The lists = 100 setting controls how many clusters are created. For a small dataset, 100 is a reasonable starting point. As the dataset grows, this value should be revisited and the index rebuilt if needed.

The vector_cosine_ops operator class is also important. It tells PostgreSQL to optimize the index for cosine distance, which must match the operator used in the query.

Search Request
     ↓
status = 'READY'
     ↓
metadata filters
     ↓
embedding <=> query_vector
     ↓
ranked results

The schema and indexes are designed around the path a search query will take through the table.

The trigger

CREATE OR REPLACE FUNCTION set_updated_at()
RETURNS TRIGGER AS $$
BEGIN
    NEW.updated_at = now();
    RETURN NEW;
END;
$$ LANGUAGE plpgsql;

CREATE TRIGGER trg_documents_updated_at
BEFORE UPDATE ON documents
FOR EACH ROW EXECUTE FUNCTION set_updated_at();

This ensures that updated_at is refreshed automatically every time a document row is updated.

Handling this in the database is more reliable than doing it in the service layer. Even if someone updates the row through raw SQL, the timestamp remains correct.

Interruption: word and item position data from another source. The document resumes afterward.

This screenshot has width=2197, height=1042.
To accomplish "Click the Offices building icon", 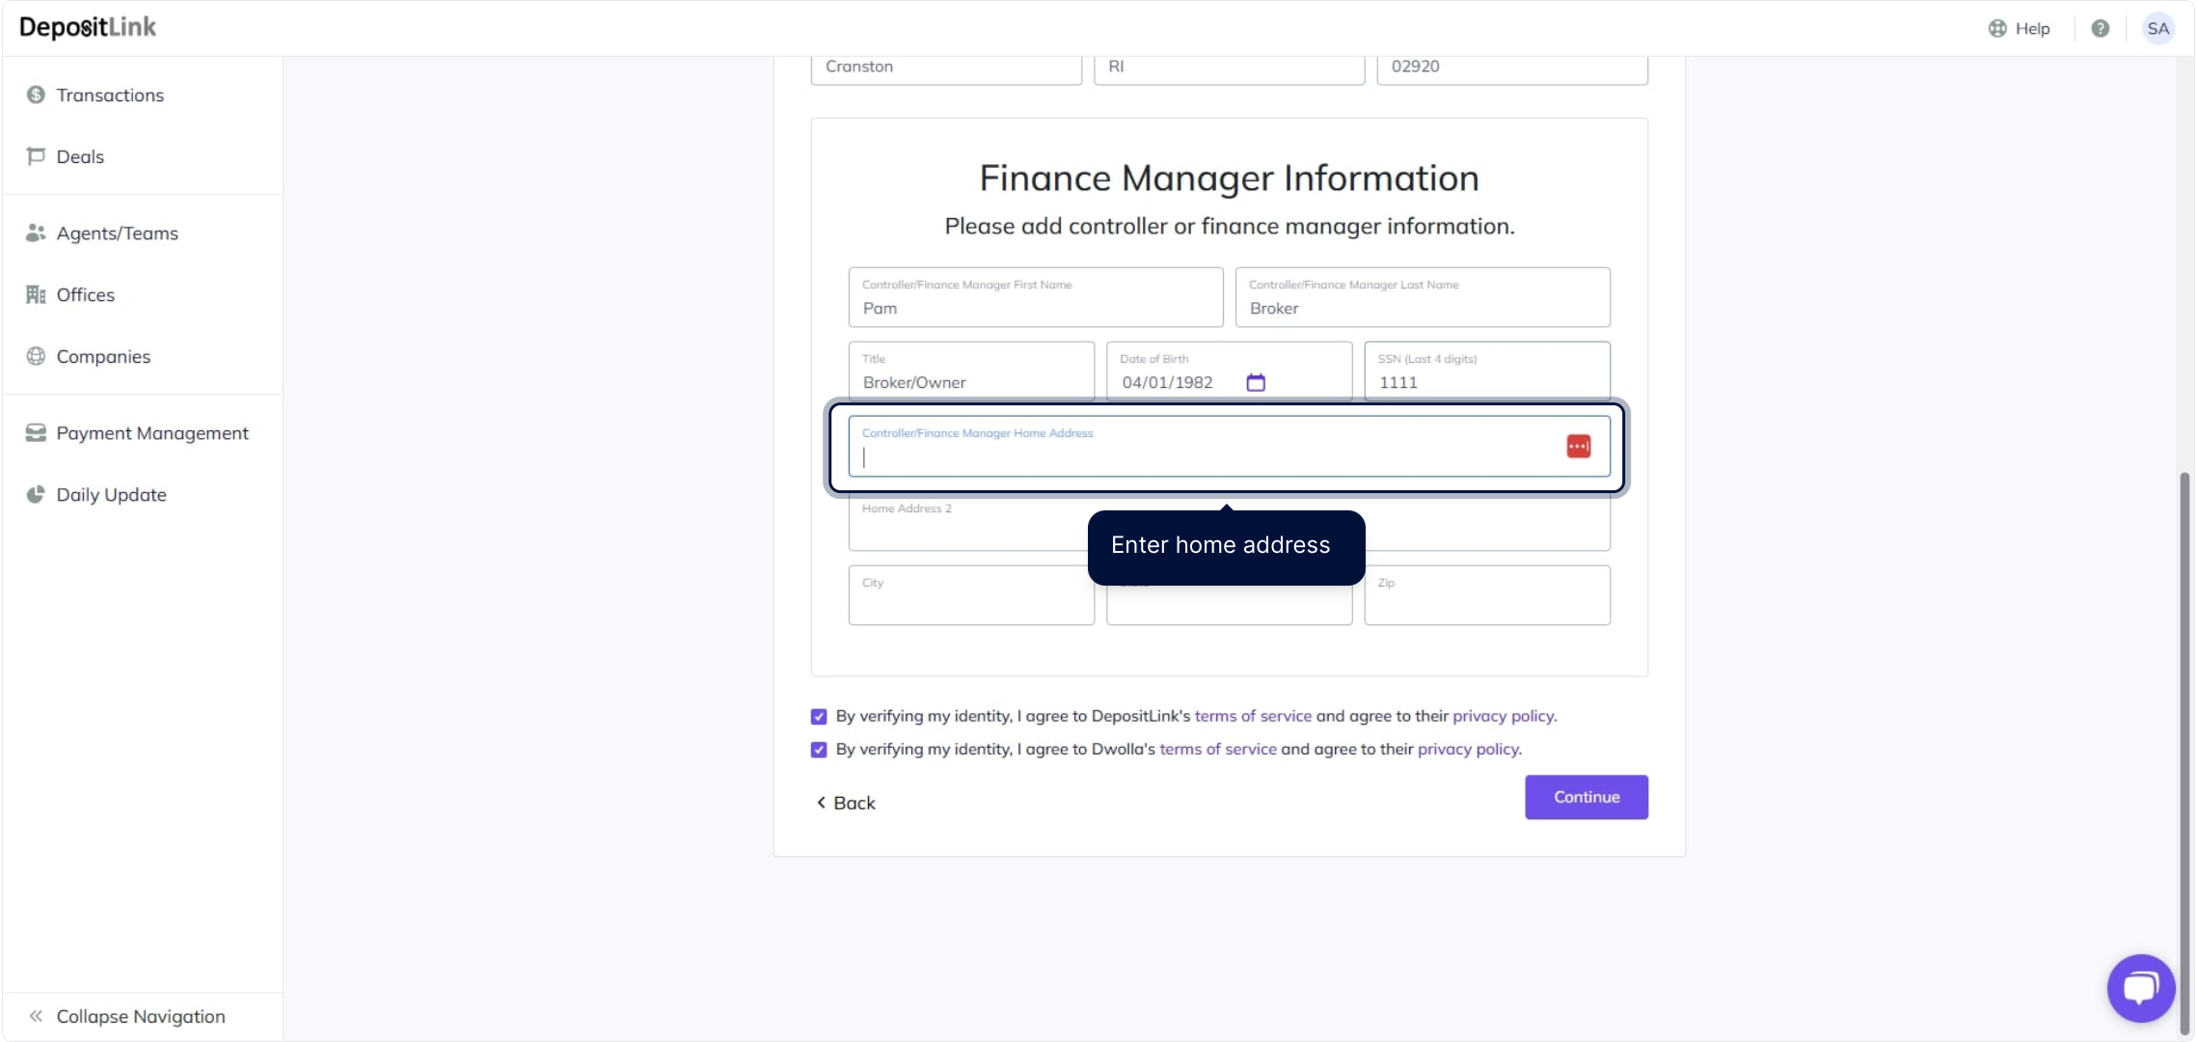I will click(x=36, y=294).
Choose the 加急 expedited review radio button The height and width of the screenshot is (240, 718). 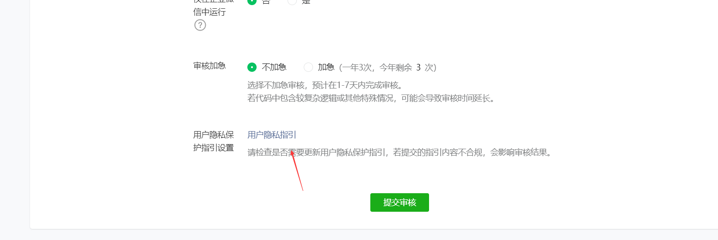click(x=308, y=67)
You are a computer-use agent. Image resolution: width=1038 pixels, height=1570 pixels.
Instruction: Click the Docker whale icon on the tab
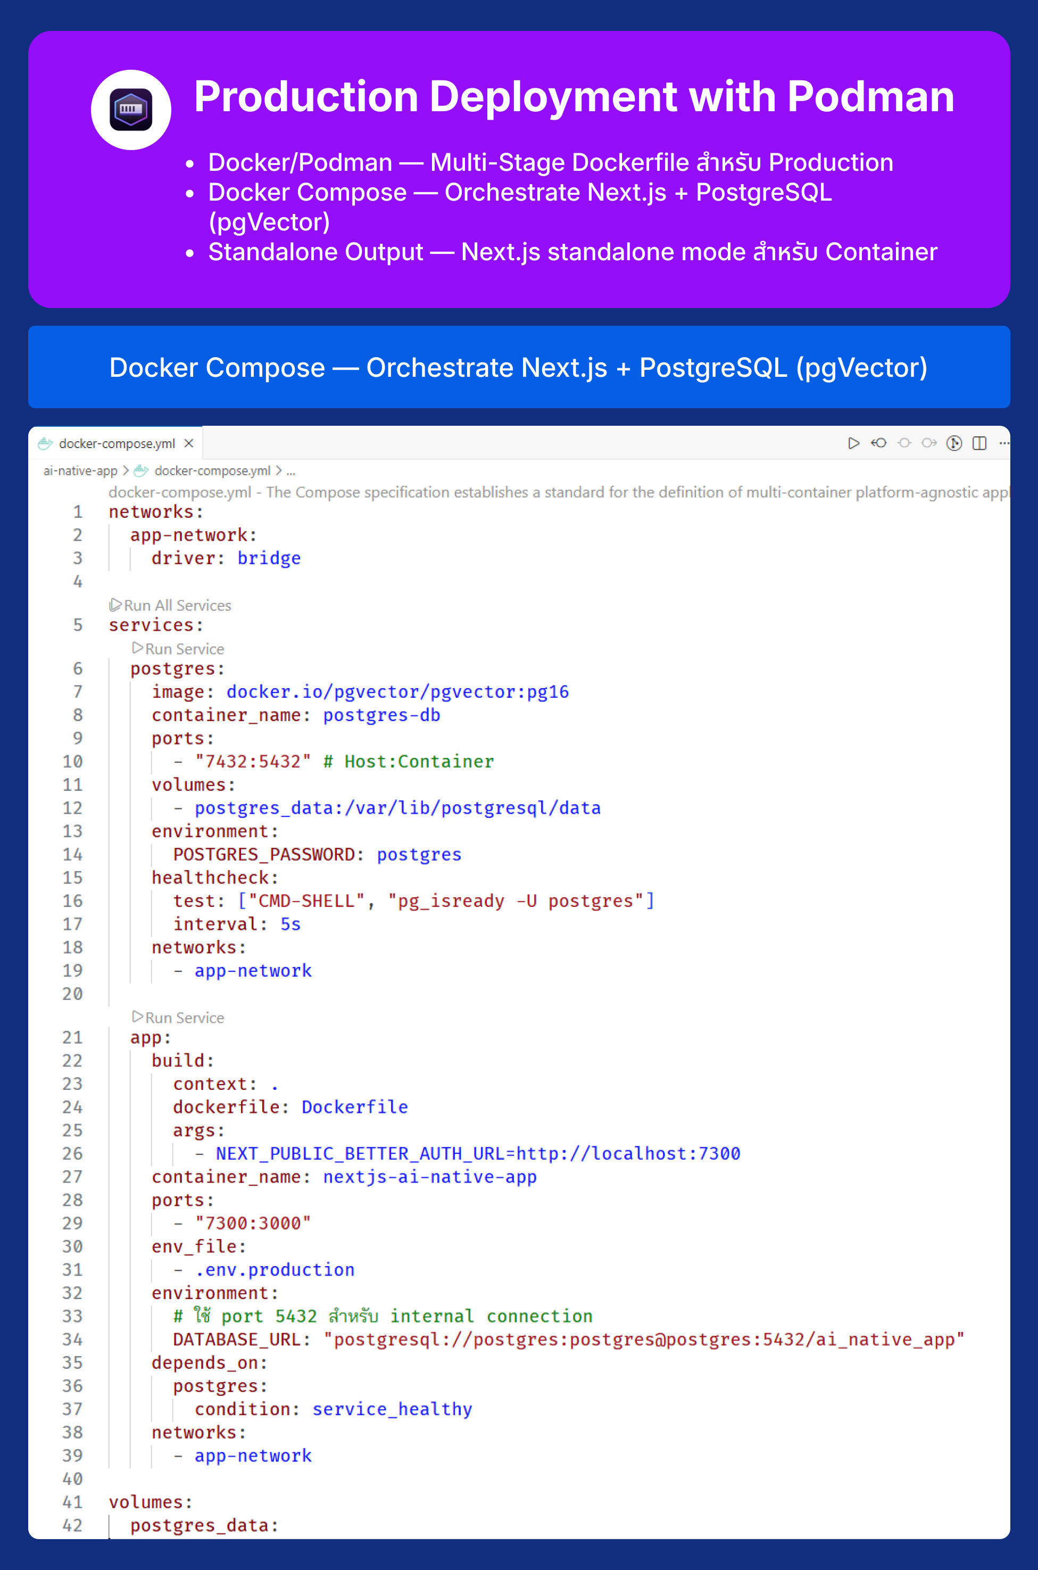(45, 443)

That matters because a document content change may mean the stored embedding is now stale. An accurate timestamp is the only way to know when it was last computed.

V1 is the foundation.

Everything in V2 and V3 builds on top of it.

V2: Adding the document lifecycle

Once embeddings are generated, the database needs to track the state of each document.

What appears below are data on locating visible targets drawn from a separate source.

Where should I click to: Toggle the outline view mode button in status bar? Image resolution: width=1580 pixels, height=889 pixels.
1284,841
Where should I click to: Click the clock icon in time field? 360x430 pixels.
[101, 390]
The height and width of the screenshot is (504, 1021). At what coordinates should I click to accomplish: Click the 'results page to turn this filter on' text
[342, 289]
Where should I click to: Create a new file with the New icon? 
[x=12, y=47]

Embedding is not instant. It depends on an external API call, which can fail, time out, or hit rate limits.

Without a way to track embedding state, a document could exist in the database but never appear in search results, with no clear explanation why.

V2 introduces a simple lifecycle model so the system always knows whether a document is searchable.

This migration adds three columns and one index.

ALTER TABLE documents
    ADD COLUMN IF NOT EXISTS status TEXT NOT NULL DEFAULT 'READY',
    ADD COLUMN IF NOT EXISTS embedding_error TEXT,
    ADD COLUMN IF NOT EXISTS embedding_updated_at TIMESTAMPTZ;

CREATE INDEX IF NOT EXISTS idx_documents_status_created
    ON documents (status, created_at DESC);

Why lifecycle tracking is needed

Embedding is performed after the document is stored, not at the same time.

That means a document can exist in several states:

saved but not embedded yet.
successfully embedded.
failed to embed.

Without a status column, the system cannot tell these cases apart.

A failed embedding would simply result in a document that never shows up in search, which makes debugging difficult.

V2 makes document state explicit in the schema.

The new columns

status

status TEXT NOT NULL DEFAULT 'READY'

This column tracks where a document is in its lifecycle.

The system uses three values:

PENDING — document saved, embedding not generated yet.
READY — embedding generated successfully.
FAILED — embedding request failed.

The default value is READY.

This might look strange at first, but it keeps the migration safe for existing rows. When the migration runs on a database that already has documents, those rows need a valid status value.

Using READY assumes existing data already has embeddings, which is the safest assumption.

New documents created after this migration are explicitly set to PENDING by the application before embedding runs.

    PENDING
       ↓
     READY

    PENDING
      ↓
    FAILED

Once embedding becomes a separate step, document state must become part of the schema.

embedding_error

embedding_error TEXT stores the error message when embedding fails.

Most documents will never use this column, so it is nullable.

When a document is in FAILED state, this field makes debugging much easier. Instead of searching through logs, the failure reason is visible directly in the database.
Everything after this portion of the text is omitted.